Baby Blue Bike Shoes

Mariana Rocha

Summary:

“One cannot live on love alone,” my dad told me after I decided to immigrate to the city I loved to stay with the man I would marry. Attempting to fit in, I bought myself a pair of bike shoes, but I bought them too small with a weak working grasp of English. I found a job in a place I had dreamed of working—a magazine company—in the position of cleaner. My too-small, baby-blue bike shoes became my first pair of work shoes. At first, they were painful for days, but they proved to be as malleable as my dreams as time went by. 

Story:

“One cannot live off love alone. If you want to immigrate, you will have to sustain yourself,” my dad said a year after my move to Canada.

“Fair enough,” I thought. I was following my heart, and at the age of 20, there is no mission impossible.

With spring blossoming, I was now officially hunting for proper footwear. I settled for bike shoes. Everyone seemed to own a pair. One afternoon, while trying on a pair of baby blue bike shoes with Velcro on the top, I broke the news to my boyfriend in Portuguese.

“So, I got a job.”

“That’s amazing! Why didn’t you tell me before?” he asked in disbelief.

“Wanted to surprise you. Biking there tomorrow. Can you please ask for these shoes in size 8?”

“Alright, Marie, you gotta stop this! You have to try at least to talk to people in English.”

This was an ongoing argument between us, but he let it go just this once so we could watch the news. Meanwhile, I decided that size 7½ might stretch to fit my feet. When so many were expecting me to fail and run back to my comfortable lifestyle in Brazil, the idea of being able to support myself was exhilarating.

“So, where is your work?” He broke the silence.

“Oh, at one of the largest and most important publishing companies in Canadian magazine history,” I said, suppressing a laugh. “I will work part-time. In the evenings. As a cleaner.”

I had always wanted to work in the magazine world. Well, I had just achieved that goal somehow.

“Please don’t tell me you got this job just to avoid speaking to people.”

He was right. I also emphasized that working evenings would allow me to study English during the day, but the truth was the English language terrified me.

“There isn’t any specific training,” my supervisor told me in a thick Portuguese accent. “Who hasn’t cleaned before?” She laughed. I faked a smile. I had never cleaned before.

“This is your cart,” she continued. “You go around first collecting the garbage bins. Recycle on one side, garbage on the other. Clean the washrooms. Dust the reception area. Vacuum under the desks. Every other day you do a ‘special cleaning’ in separate areas—dusting and washing the garbage bins.”
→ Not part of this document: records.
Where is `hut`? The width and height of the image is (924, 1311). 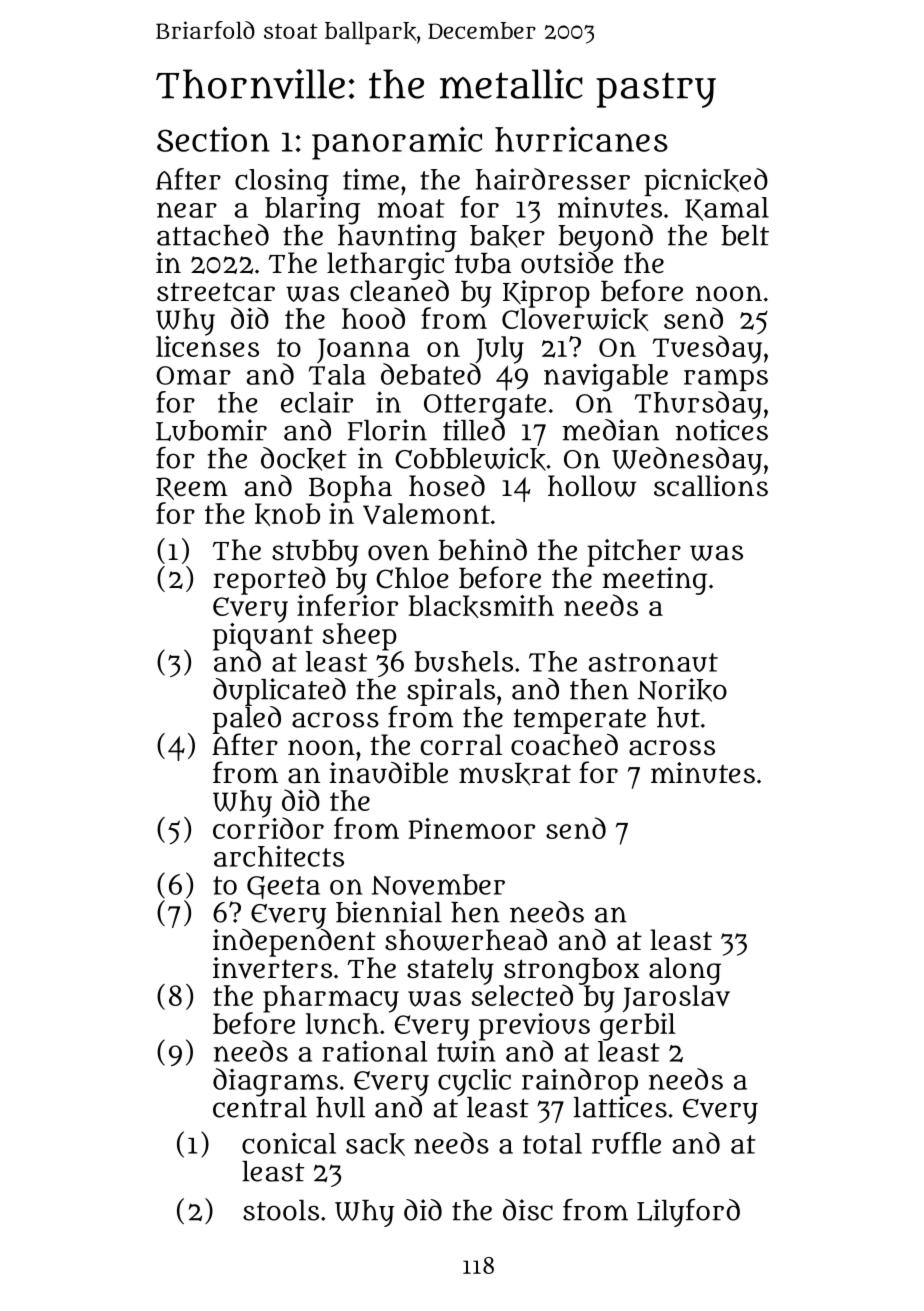
hut is located at coordinates (678, 717).
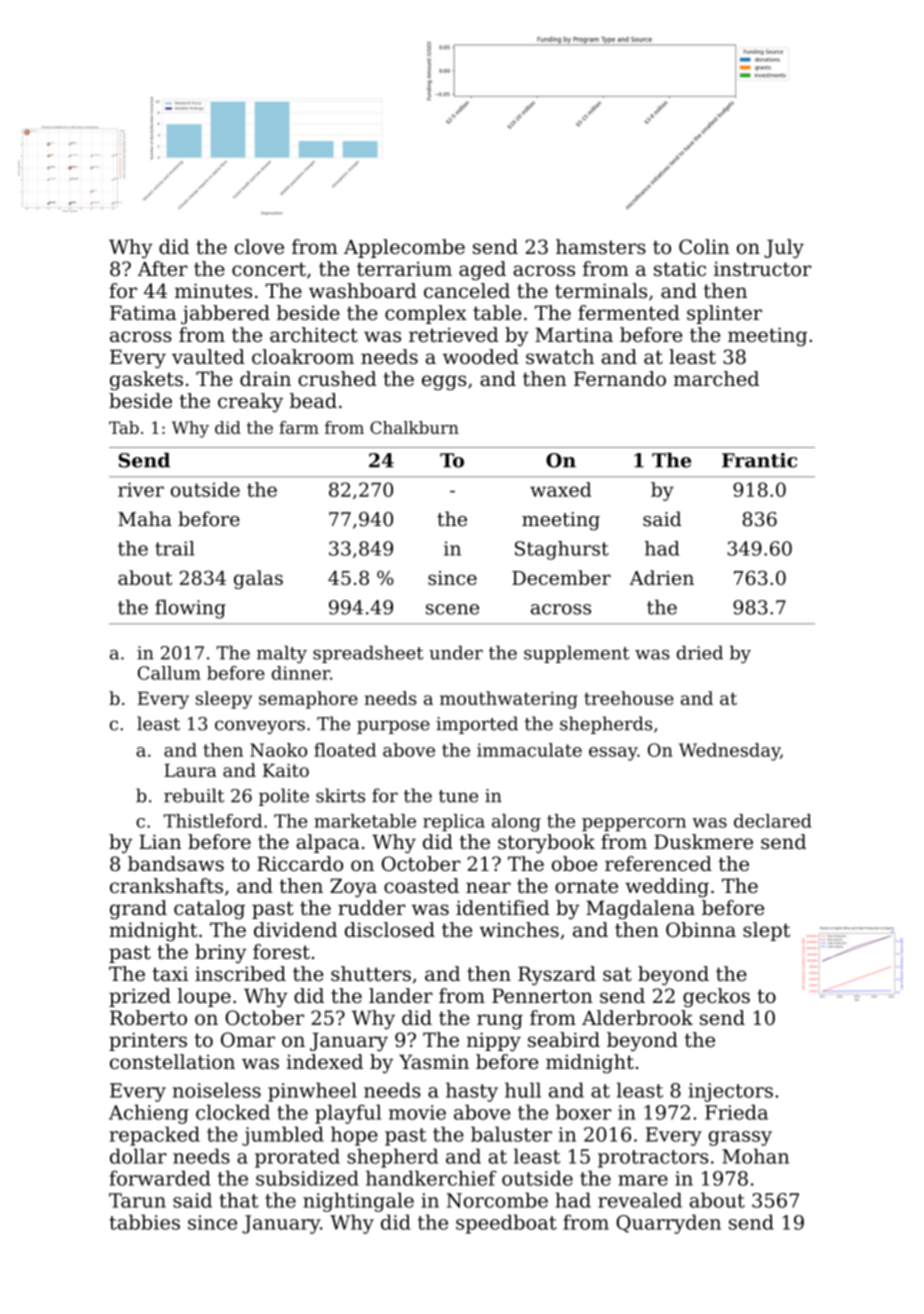 This page has height=1314, width=924. Describe the element at coordinates (404, 248) in the page. I see `Applecombe` at that location.
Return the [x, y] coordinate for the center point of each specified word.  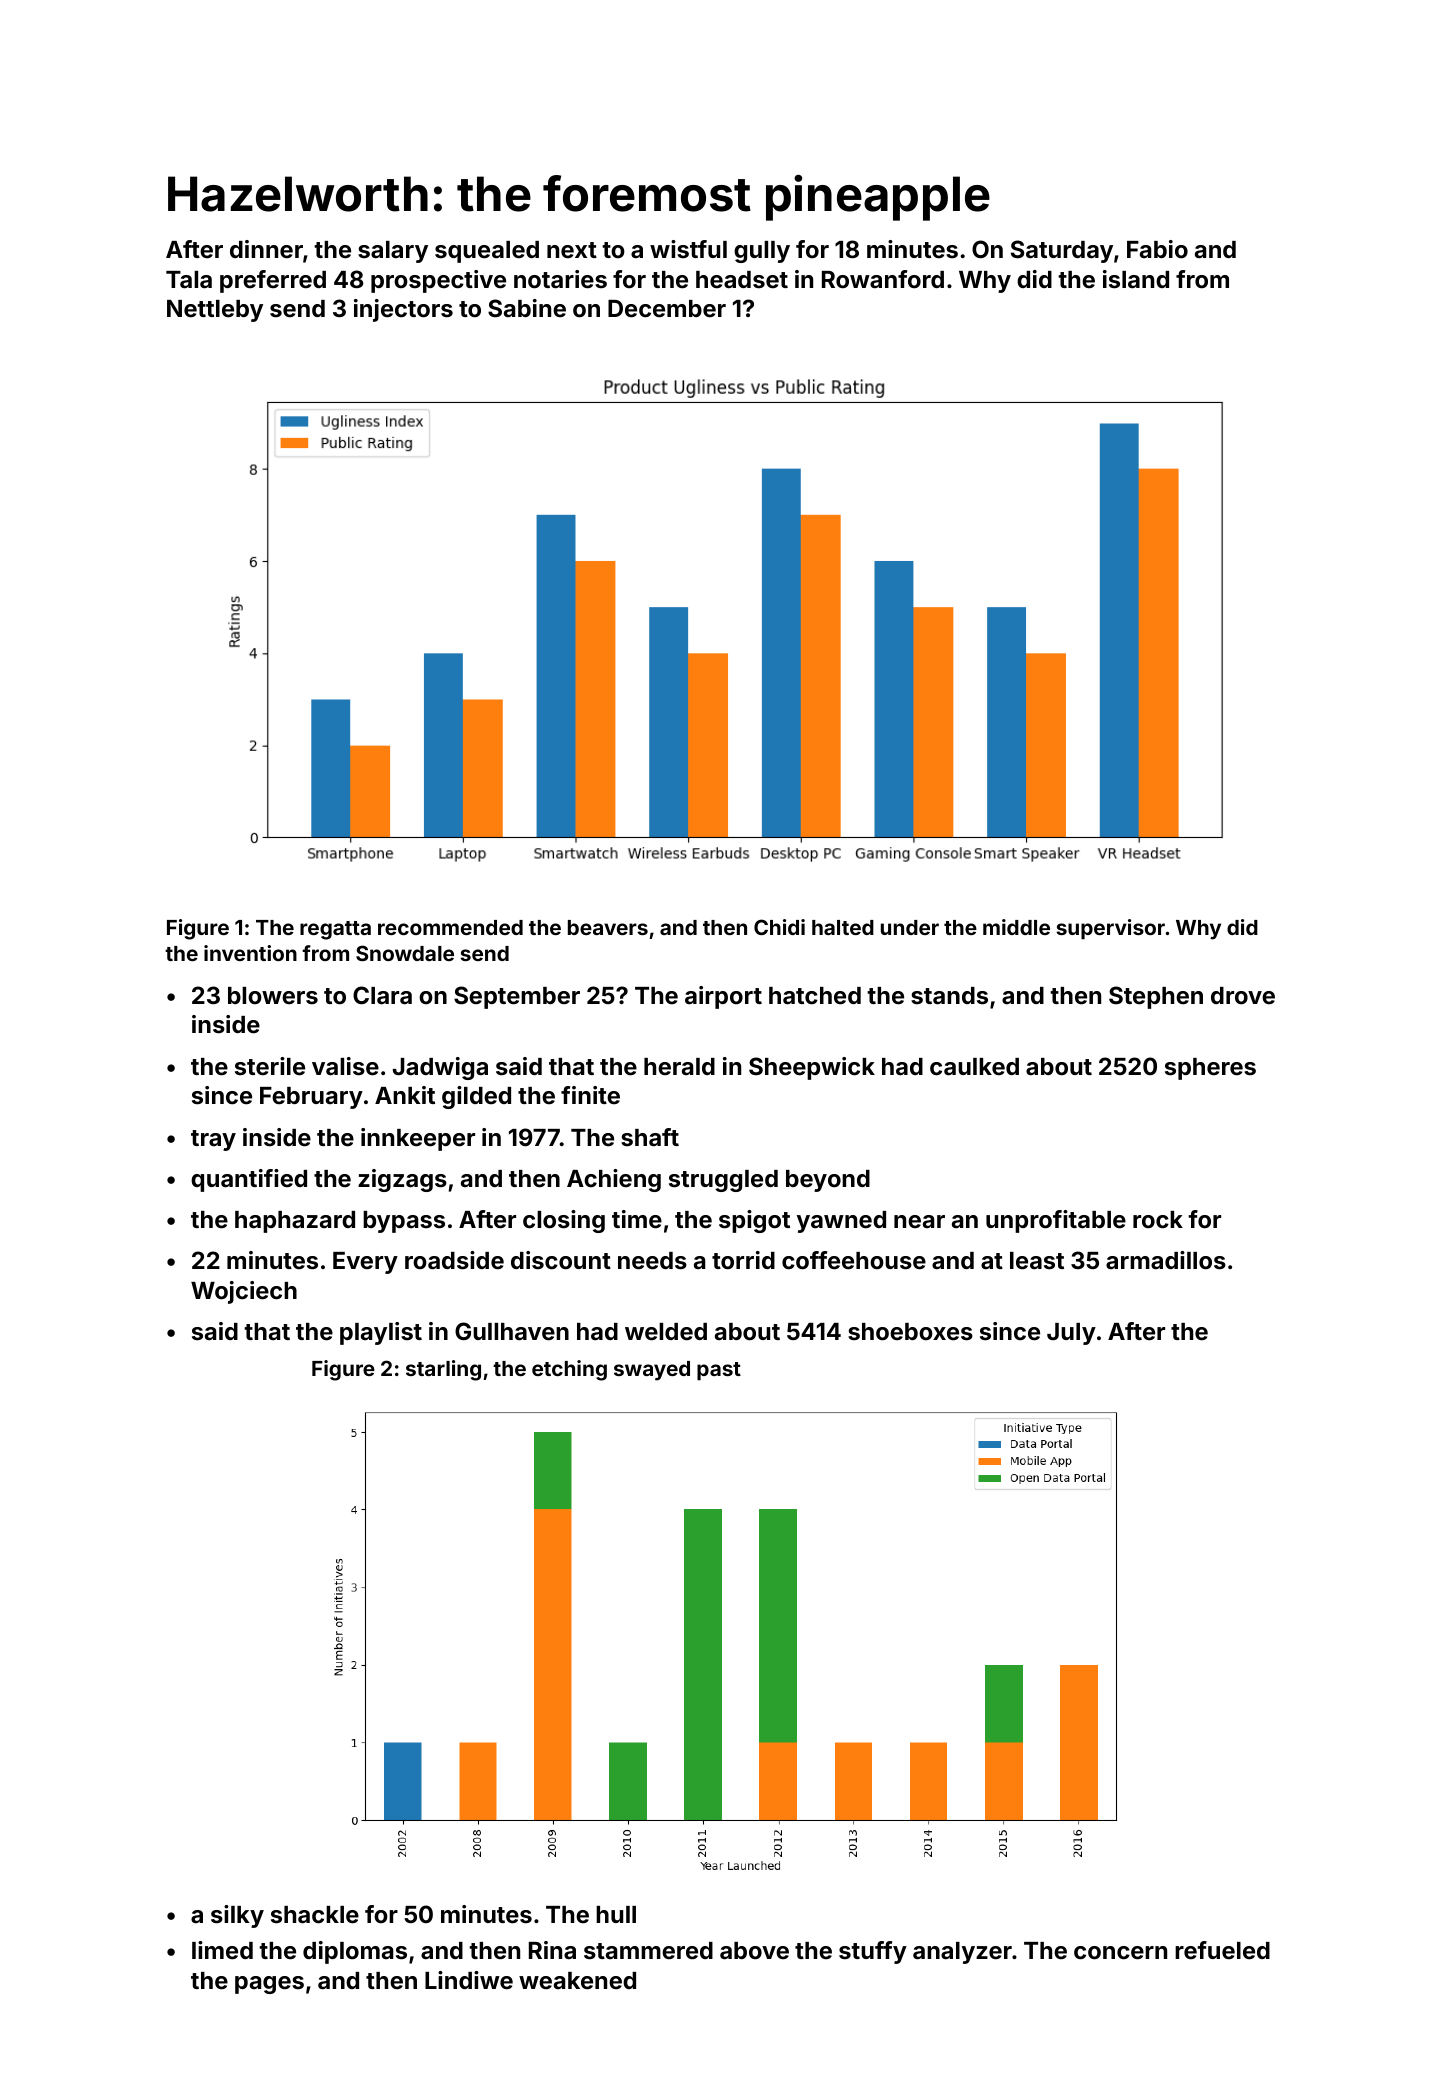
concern [1120, 1953]
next [572, 250]
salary [393, 252]
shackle [315, 1915]
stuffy [873, 1952]
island [1136, 279]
She said all of this as the service elevator stopped at my floor, and she signalled to me to go on, disappearing behind me. The five-hour part-time job turned into more than seven exhausting hours of hard labour. As I did my rounds, the glamour and sparkle of the publishing world were absent. My feet were in pain. I could feel blisters forming on my half-size-too-small bike shoes. The metal piece at the bottom of my shoes that attach to the bike pedals kept getting caught on the carpeted areas, forcing me to lift my knees as I walked. I had sore leg muscles that, until then, I did not know existed. I succumbed to prayers for strength. I second-guessed my choice of footwear. But off I went, to every single cubicle, ducking at the sight of any late-night worker. Ultimately, some security guards, surprised to find someone still working, told me to go home. That floor had long been locked! The job was done for the day.
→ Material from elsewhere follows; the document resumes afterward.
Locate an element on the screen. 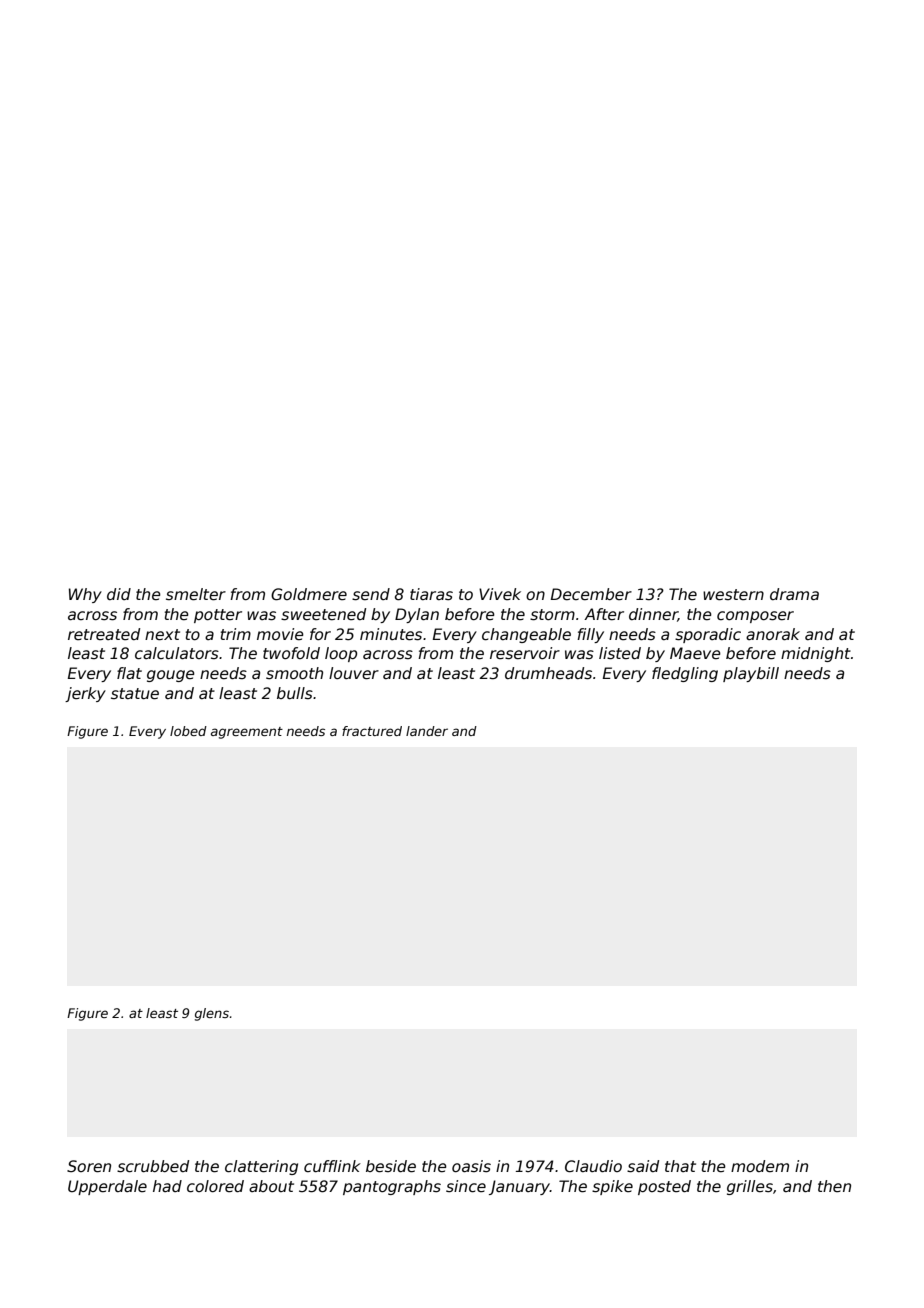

For the next few weeks, I immersed myself in my ESL classes. I was so determined to communicate better that I didn’t notice how and when it happened. Somehow, my bike shoes grew more comfortable, and so did my job. I was now finishing earlier and even chatting with people in corridors. I got to know some magazine employees who shared tips about the requirements to be part of their team. These included finishing my marketing and advertising degree and enrolling in post-secondary courses to make up for the fact that English would always be my second language. Needless to say, there was also the very famous “Canadian experience.” By the time I acquired it all, I would probably be too old for any position.

Ironically, my dreams of working for a magazine never felt so far from my reach, and gradually, I washed them away. Writing in English is still a challenge, but I proved to be as flexible as my bike shoes. They marked my transition to adulthood and my exhausting attempts to fit in, but my independence, nonetheless.  

MARIANA ROCHA left Brazil for Canada and lives in Toronto, where, with her sister, she owns and runs a coffee shop called The Last Drop.